Thursday, April 4, 2013

The Tattooed Poets Project: Megan Volpert

Today's tattoo comes to us from Megan Volpert:


Megan explains the origin of this tattoo:
"The attached photo is of my right ankle, three days after I got a funeral tattoo for my great friend, Justin Hilbun. Justin died in a one-car crash in his early thirties, and was the first of my friends whose death I would classify as 'sudden' and 'too soon.' His jazz funeral was held in the French Quarter on 6-5-09, and I couldn't be there, so I got this ink for him that day instead. It's a fleur-de-lis, because that's the symbol of NOLA and when I think of Louisiana, I think of Justin. He was a very talented musician, and when he died, he was working on an album that you can listen to here: http://justinhilbun.bandcamp.com/.
The tattoo is just a straightforward tracing job, but I went to get it from a lady I'd worked with before: Danielle Distefano, the owner of Only You Tattoo [in Atlanta]. She wasn't there that day, and I had to get it done that day, so I went with Chuck Donoghue. I talked about Justin the whole hour, and Chuck really respected what I was there to do."
[Incidentally, Danielle Distefano's work appeared on the Tattooed Poets Project back in 2011, courtesy of the poet Noemi Soto, here.]

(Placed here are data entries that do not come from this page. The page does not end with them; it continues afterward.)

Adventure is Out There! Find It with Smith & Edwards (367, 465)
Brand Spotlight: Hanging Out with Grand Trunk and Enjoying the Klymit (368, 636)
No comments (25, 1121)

Megan also sent along this poem, adding it was written "a few years after getting the tattoo, which is also about that same space on my body and, in a way, about how I handled Justin's death":

*Ankles disappear*

They used to go behind my head. There were bony knobs that
would cut cleanly through glassine pools, step out soulfully
tanned and ready to run. Now my shoes feel too tight. Those
delicate corners have been rounded by the fat of a career and a
few too many loose cobblestone sprains. I wonder when I will
be able to predict a storm is coming, and want to define living
daylights. Attempt to circumnavigate the space of things that
have been scared out of you, and try to tie a rope around all
those things of which you used to be so certain. Use a mirror to
do it.

~ ~ ~
Megan Volpert is a high school English teacher who lives in Atlanta. The poem printed here is forthcoming in her fifth book, Only Ride (Sibling Rivalry Press, 2014). Predictably, meganvolpert.com is her website.

Thanks to Megan for her contribution to the Tattooed Poets Project on Tattoosday!